|Keep It Simple, Stupid|
In my eyes, the number argument is required and not passing it should throw an exception.
But you are still dodging my question.
The point is, what difference would it make to how you handle the situation -- in your calling code -- whereby your code passes a non-numeric value to be numerically formatted.
If instead of concentrating upon some wholly artificial and academic value judgement of what (in your opinion), the module should or should not do, and instead think about what action your code would take when this situation arises, then you'd probably arrive at the conclusion that there are only two possibilities:
If the values are coming in from an unreliable (external) source, then you should be checking that they comply with your input criteria at source, and rejecting them if they fail to so comply. If you have done that, then an additional check at some later point when you are using them -- for example, inside a round() function -- are completely redundant.

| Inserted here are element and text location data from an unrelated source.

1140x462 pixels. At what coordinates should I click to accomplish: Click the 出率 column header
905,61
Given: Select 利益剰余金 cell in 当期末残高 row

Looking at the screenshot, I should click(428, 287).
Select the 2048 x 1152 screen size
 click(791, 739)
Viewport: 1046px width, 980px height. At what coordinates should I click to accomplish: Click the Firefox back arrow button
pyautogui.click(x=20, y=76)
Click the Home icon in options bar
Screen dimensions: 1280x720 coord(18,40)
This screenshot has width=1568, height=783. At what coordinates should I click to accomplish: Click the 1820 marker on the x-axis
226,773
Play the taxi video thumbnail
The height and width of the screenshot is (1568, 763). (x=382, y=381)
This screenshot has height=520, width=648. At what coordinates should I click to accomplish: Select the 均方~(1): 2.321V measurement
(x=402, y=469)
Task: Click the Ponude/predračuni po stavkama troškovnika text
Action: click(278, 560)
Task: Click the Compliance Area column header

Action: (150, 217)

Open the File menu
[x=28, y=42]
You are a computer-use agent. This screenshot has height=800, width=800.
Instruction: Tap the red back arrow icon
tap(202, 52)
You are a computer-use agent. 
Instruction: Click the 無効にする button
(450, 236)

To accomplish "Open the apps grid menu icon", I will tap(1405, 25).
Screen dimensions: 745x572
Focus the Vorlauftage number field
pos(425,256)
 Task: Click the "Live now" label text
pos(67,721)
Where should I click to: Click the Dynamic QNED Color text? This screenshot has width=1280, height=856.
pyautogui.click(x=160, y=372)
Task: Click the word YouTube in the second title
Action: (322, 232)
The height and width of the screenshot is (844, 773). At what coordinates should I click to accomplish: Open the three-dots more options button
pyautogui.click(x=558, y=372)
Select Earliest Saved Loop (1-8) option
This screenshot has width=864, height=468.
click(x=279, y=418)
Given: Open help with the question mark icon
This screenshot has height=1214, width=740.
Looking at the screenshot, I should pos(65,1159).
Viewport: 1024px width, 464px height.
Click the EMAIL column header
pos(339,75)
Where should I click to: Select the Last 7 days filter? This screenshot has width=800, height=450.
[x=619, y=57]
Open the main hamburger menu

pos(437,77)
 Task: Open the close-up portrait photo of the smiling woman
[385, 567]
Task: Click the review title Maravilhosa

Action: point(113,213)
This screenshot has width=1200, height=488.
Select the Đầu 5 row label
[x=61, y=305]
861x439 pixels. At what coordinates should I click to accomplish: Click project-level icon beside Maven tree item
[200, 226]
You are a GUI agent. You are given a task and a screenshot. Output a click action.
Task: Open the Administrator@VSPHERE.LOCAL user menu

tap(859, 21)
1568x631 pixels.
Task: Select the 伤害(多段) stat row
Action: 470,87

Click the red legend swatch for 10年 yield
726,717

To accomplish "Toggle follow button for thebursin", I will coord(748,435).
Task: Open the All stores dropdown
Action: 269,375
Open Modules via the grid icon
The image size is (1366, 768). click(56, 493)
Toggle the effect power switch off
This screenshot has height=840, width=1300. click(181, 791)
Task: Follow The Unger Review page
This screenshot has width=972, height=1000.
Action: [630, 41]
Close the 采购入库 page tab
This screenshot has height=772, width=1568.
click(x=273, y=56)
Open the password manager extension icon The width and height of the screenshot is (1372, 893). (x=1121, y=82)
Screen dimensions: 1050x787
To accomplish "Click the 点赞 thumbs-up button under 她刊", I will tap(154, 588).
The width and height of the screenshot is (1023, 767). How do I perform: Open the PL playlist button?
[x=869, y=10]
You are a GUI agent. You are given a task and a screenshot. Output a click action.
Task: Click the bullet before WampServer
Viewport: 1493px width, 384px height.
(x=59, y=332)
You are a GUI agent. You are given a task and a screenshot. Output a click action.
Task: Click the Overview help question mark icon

If however, the values are being generated internally by your code, then it again falls to you to ensure that your code cannot generate non-numeric values where numeric values are required. Expecting a library routine to check your values for you is ridiculous.
The bottom line is that if you call a library routine to round() a numeric value, it falls to you to ensure that you only pass it numeric values. Expecting every other user of that module to bear the cost of the redundant check, just so you can avoid performing that check when required, is selfish. You (should) know where and when (in your code) it is necessary to validate values.
Look up design by contract.
Examine what is said, not who speaks -- Silence betokens consent -- Love the truth but pardon error.
"Science is about questioning the status quo. Questioning authority".
In the absence of evidence, opinion is indistinguishable from prejudice.